顔を上げると、心配そうなフレアの顔があった。
「大丈夫だよ。考えごとしてただけ」
「そう」
フレアはその表情のまま、今度はアレクの顔を見上げる。
「思い詰めなくても、地のヤツにはすぐに会えんだ。もっと明るい顔しろよ」
無理難題を言うな、と思うと同時に、やはりアレクは分かっていないと眉間に皴を寄せた。
そんな俺に、アレクは肩を竦める。
「……そーだ! 地のヤツをどーやって迎えるか考えよーぜ!」
「歓迎会やるの?」
「あぁ。楽しそーじゃねーか?」
アレクにしては名案かもしれない。
フレアの顔にも明るさが戻っていく。
「あたしは花火を打ち上げるよ。二人はどうするの?」
「オレは料理でもてなすことしか考えつかねー」
「俺は……うーん……」
いきなり企画を考えようとすると、なかなか案が出てこないものだ。
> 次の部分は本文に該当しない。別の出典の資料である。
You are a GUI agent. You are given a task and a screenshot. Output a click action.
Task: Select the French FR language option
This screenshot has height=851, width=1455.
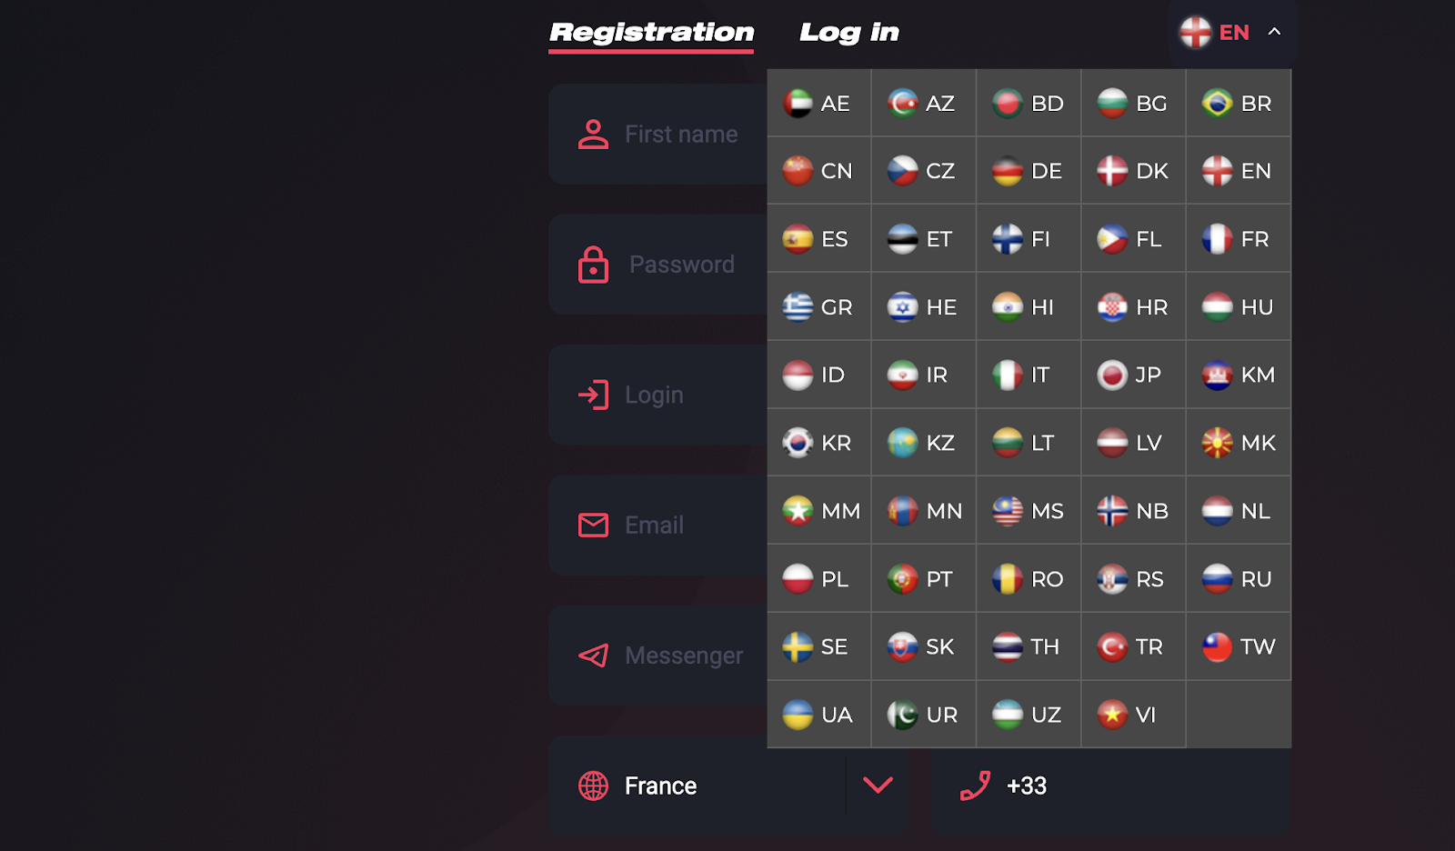click(x=1238, y=239)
今回の俺も例外ではなく、何も出てきてはくれない――かと思われた。
「あっ」
一つだけ閃いたのだ。
「何?」
「氷の花束、贈ろうかな」
カノンも好きだったラナンキュラスの花――地の子も好きだろうか。
「良いアイデアだね」
「よし、花火も打ち上げんなら夜の方が良いな!」
こうして胸が高鳴るのはいつ振りだろう。心臓の鼓動に合わせてか、頬も段々と熱くなっていく。
地の子に逢えるのが楽しみで堪らない。
「それで、日にちは?」
「それは……もー少し地のヤツの状況を見てからだな」
地の子が異世界から来たということを考慮しての結果だろう。
その日がなるべく早く来て欲しいなと、小さく頷いてみる。
ただ、気がかりな事もあるのも事実だ。
「……あのさ」
「どーした?」
「俺がカノンを探してた事、地の子には内緒だよ? 恥ずかしいし……」
何より、地の子に重く思われたくないのだ。
俺がそんなことをしていたと知れば、いくらカノンの生まれ変わりだと言っても同情するのだろう。そんな愛情なら欲しくない。
アレクは意地悪そうに、フレアはにっこりと笑う。
「大丈夫、あたしは言わないよ」
「オレも保証は出来ねーけどよー、一応、考えといてやる」
「良かった」
警戒はしてしまったが、アレクもそこまで馬鹿ではないらしい。ほっと胸を撫で下ろした。